Yesterday some of the nurses in the operating room gave us some interesting insight about some common local beliefs. “Paludismo” and “malaria” (which are both words for malaria in Portuguese) are reportedly considered by many people around Lubango to refer to different things. “Paludismo” is thought to be mild malaria without CNS symptoms such as coma or convulsions. “Malaria” is basically used to refer to severe malaria or cerebral malaria. There are some frustrating half-truths here. It is true that many people who get malaria will not get cerebral malaria and that plasmodium falciparum is the main responsible etiology for this type but that does not mean that a child can be declared “safe” if their symptoms are initially mild. Parents must still be wary of the new onset of severe symptoms.
Another interesting misinterpretation of a term is “maligno” or malignant. Apparently maligno is also a term used to refer to “evil” or “cursed” in this part of Angola. Apparently many people have been interpreting a doctor saying “you have a malignant tumor” as meaning “you have an cursed tumor.” They may interpret this as a doctor reinforcing that someone has cursed them to cause their cancer and therefore believe that undoing the curse may be part of the treatment.

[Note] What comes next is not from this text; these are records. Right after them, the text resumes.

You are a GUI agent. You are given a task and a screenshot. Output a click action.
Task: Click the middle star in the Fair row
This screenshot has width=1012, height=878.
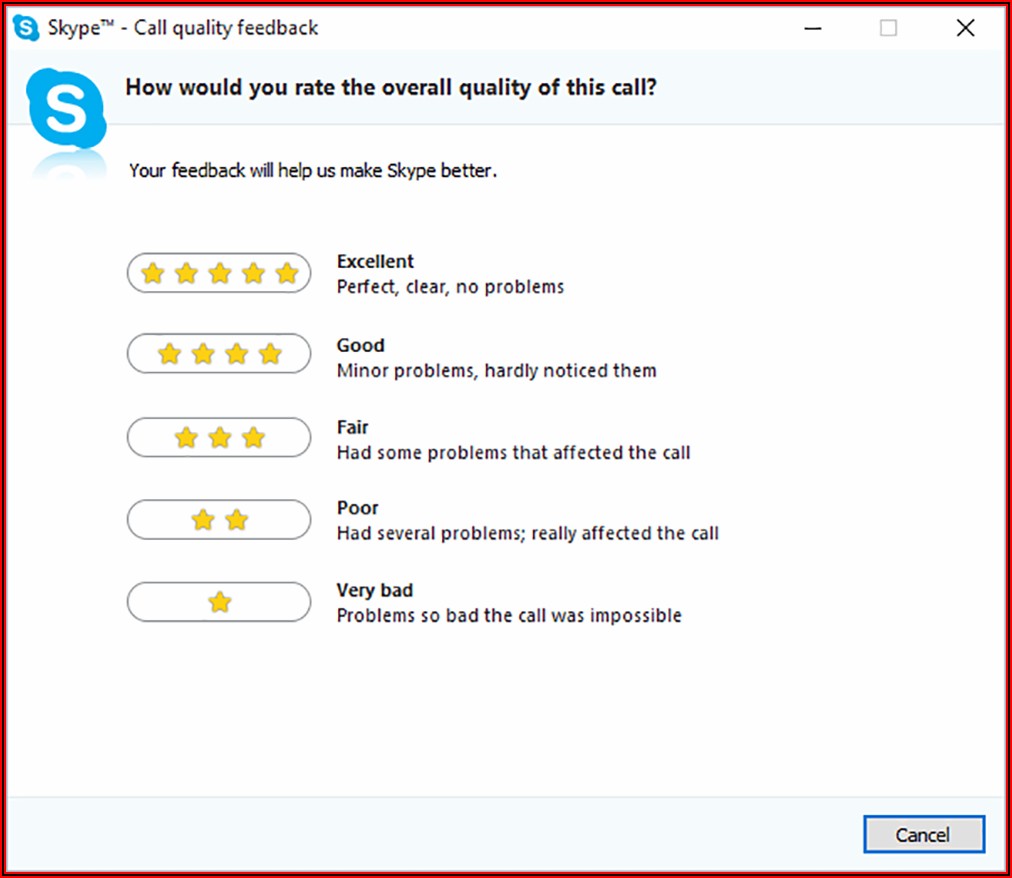point(220,438)
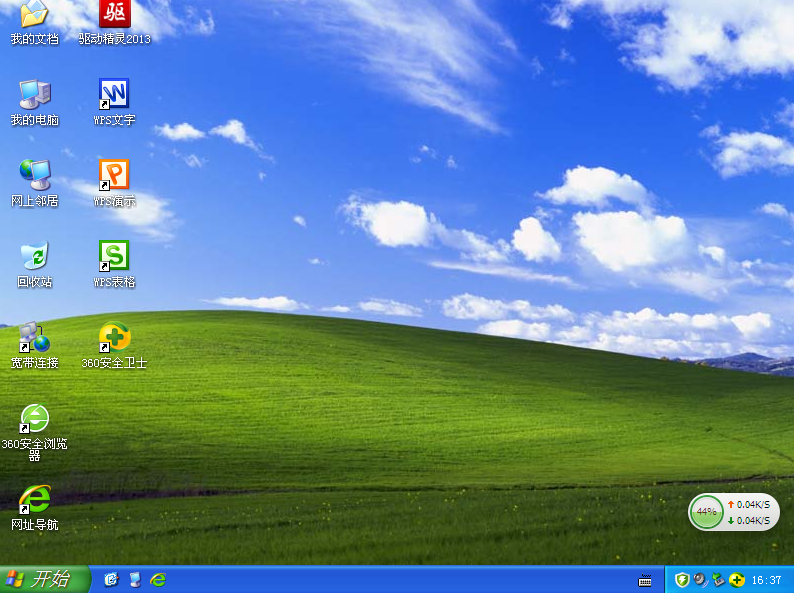Click the 我的电脑 desktop icon

point(34,95)
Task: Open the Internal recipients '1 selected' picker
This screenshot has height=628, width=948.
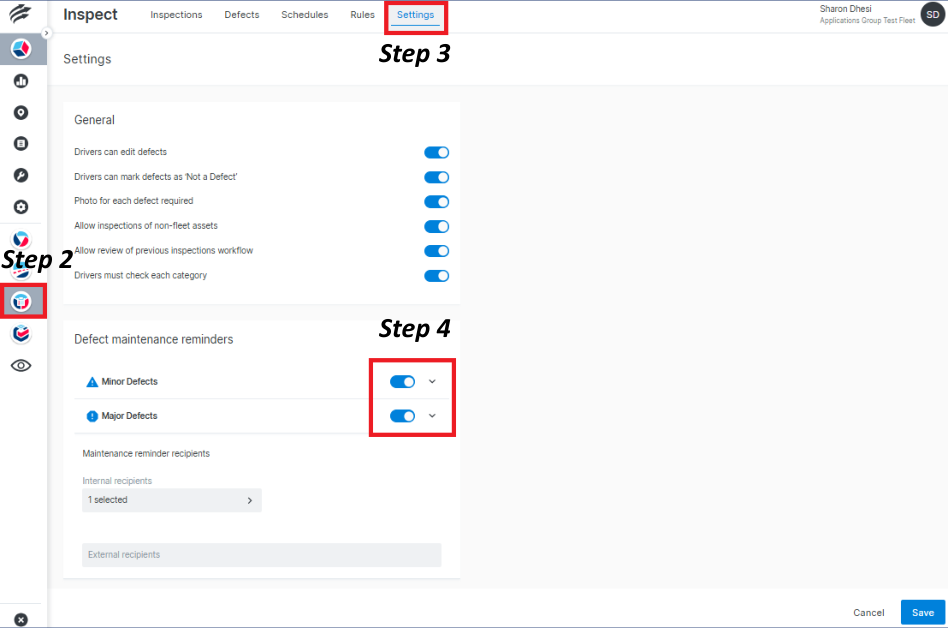Action: point(171,500)
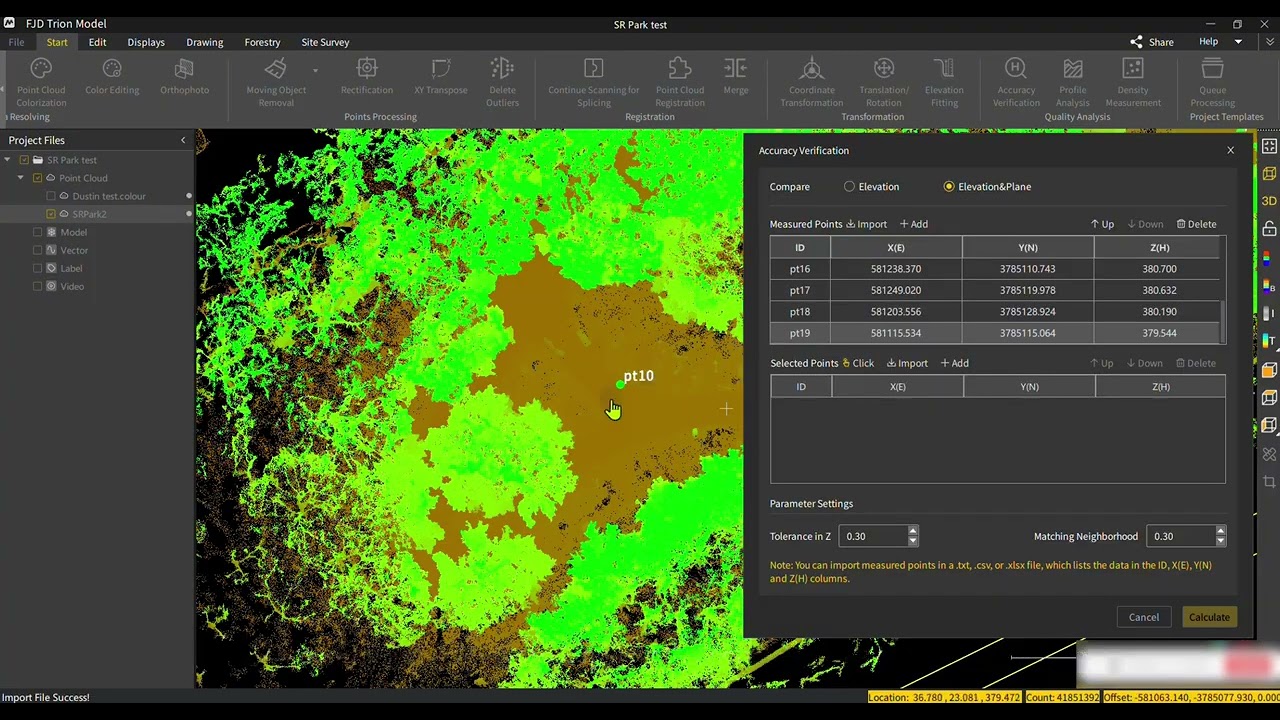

Unfortunately there are very few alternate terms that we can use to help people with little education to understand this concept. I have heard other doctors describe malignant cancer to patients by saying “you have a horrible bug with is eating away at your insides until it eats you entirely.” This seems to make more sense to some patients with less education but then again this may potentially create false hope as many people are aware that “bugs” like worms and parasites can usually be killed with medicine.
It seems that many people who come in from the countryside are badly in need of education about different medical problems. I wish that my level of Portuguese was higher so that complicated discussions about the origins of common issues would be more feasible to me. I feel that my hands are tied. In the meantime I am going to look into the cost-effectiveness of making several print-outs for patients from the Where There is No Doctor series and giving them to patients who are waiting for consults or who have come to see us in consult. Perhaps this might be a way to start the conversation. Literacy levels among patients are reportedly about 40% so some of these pamphlets may be only a collection of pertinent pictures regarding a certain topic.